I don’t even know what this creature is or what positive purpose it ever served. I used to love it so, but now it must be destroyed before it destroys me. That monster drains everything from my mind, my heart, my being. I feel like I’m slowly dying and yet I continue to breathe and walk and talk. But my heart doesn’t beat like it used to. The joy has left me. I’ve become dull and boring. I try to shut my ears to the incessant jabber, but my eyes see the images it projects, and it sucks me in again.
I remember when we first met. We were both so young. It sang to me and made me laugh. Sometimes it would tell me stories. Oh, I loved it so dearly. I looked forward to spending time, enchanted time, sitting in front of that creature and just be mesmerized by it. And then it would tell me of new and miraculous things that I had never heard. Amazing how much that creature knew. Late at night, it would go to sleep and I would, too.
Over time, we grew up. But we spent less and less time together. I went off to college, graduate school. I worked, had a family. There was no extra time to spend with the creature. And that was fine — with both of us. The creature had found others to torment while I felt free to find myself. I learned to sing, to make other people laugh and to tell stories. I felt special. I felt loved.

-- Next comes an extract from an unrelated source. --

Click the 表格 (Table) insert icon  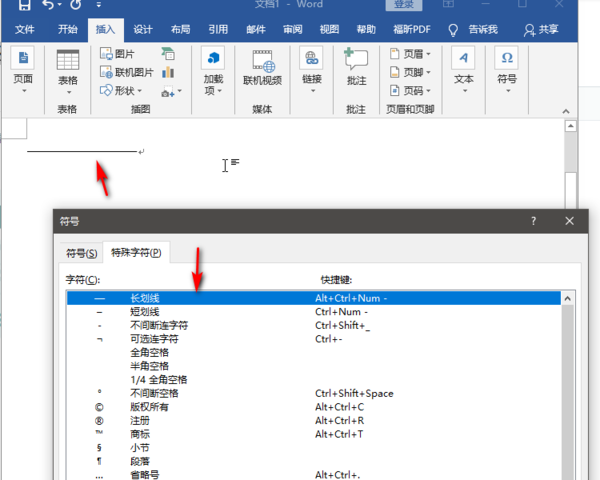pos(68,60)
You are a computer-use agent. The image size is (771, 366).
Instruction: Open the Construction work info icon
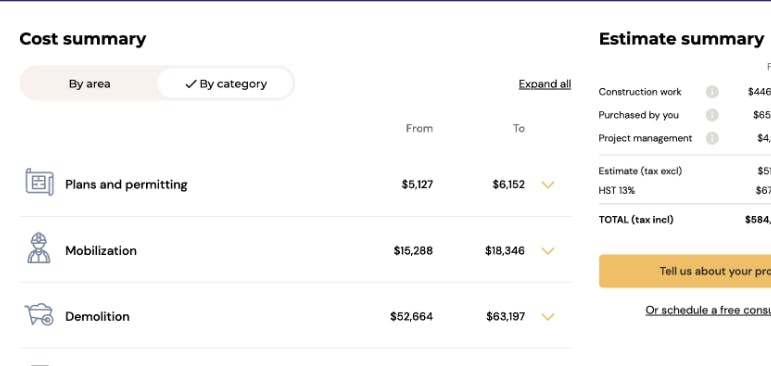click(712, 92)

My children grew up, got married and had children of their own. They moved away. My love and I would look at each other and not know what to say. The creature crept back into my life. Yes, it was slow, but it was determined. The worst was yet to come.
The beginning of the end came the day after I retired. I woke up with no place to go, nothing to do. When I opened my eyes, the creature was at the foot of my bed, beckoning me. I fought with it. I truly did. And I almost won.
Alas, it’s been five months since that day. I lost. I lost my battle with that creature. I can’t sing anymore. No one thinks I’m funny. The stories have dried up. I’m suffocating but not in a physical way. The creature, that thing, IT. There is no quiet anymore. There is only ongoing blather of empty lives and singing and dancing and fake laughter for hours. I want to scream. I have to shut it up. GO AWAY!
But I don’t know how. In frustration, I threw the controller at it. Just once, but breaking the device. Now I can’t stop the creature. At all. Five hundred images and voices that I can change, there is no quelling its power. I can only stare at it and feel vindicated when that awful thing judges others as they compete for the top spot and then tosses them aside in embarrassment. I know they are all laughing at me, too, as I’m a captured audience. Stuck. Glued to IT. I have been hypnotized by what used to be the white noise in the background.
I crawl out of bed and approach the creature, looking to see how I can conquer it. And then I spot it. A long wire with three prongs at one end that gives the creature its power. I grab the connection and with all my might I pull it and pull it and pull it.
Finally, FINALLY, I have found its source. I am victorious. The creature goes quiet. No sound. No picture. I take the remote control device and smash the screen. “I AM FREE!” I scream.
I dash around the room looking for paper and pen. I have broken the bonds that have kept me down. The pen meets the page. Words easily flow from the ink onto the paper. I read them, but they don’t make sense. That’s okay; I say to myself. Keep at it. You are just beginning again. Give yourself time. It will come back to you. The novel, your novel, the Great American Novel is only a few strokes away.
Peace and quiet. Focus and commitment. They have returned. I will be a writer — again.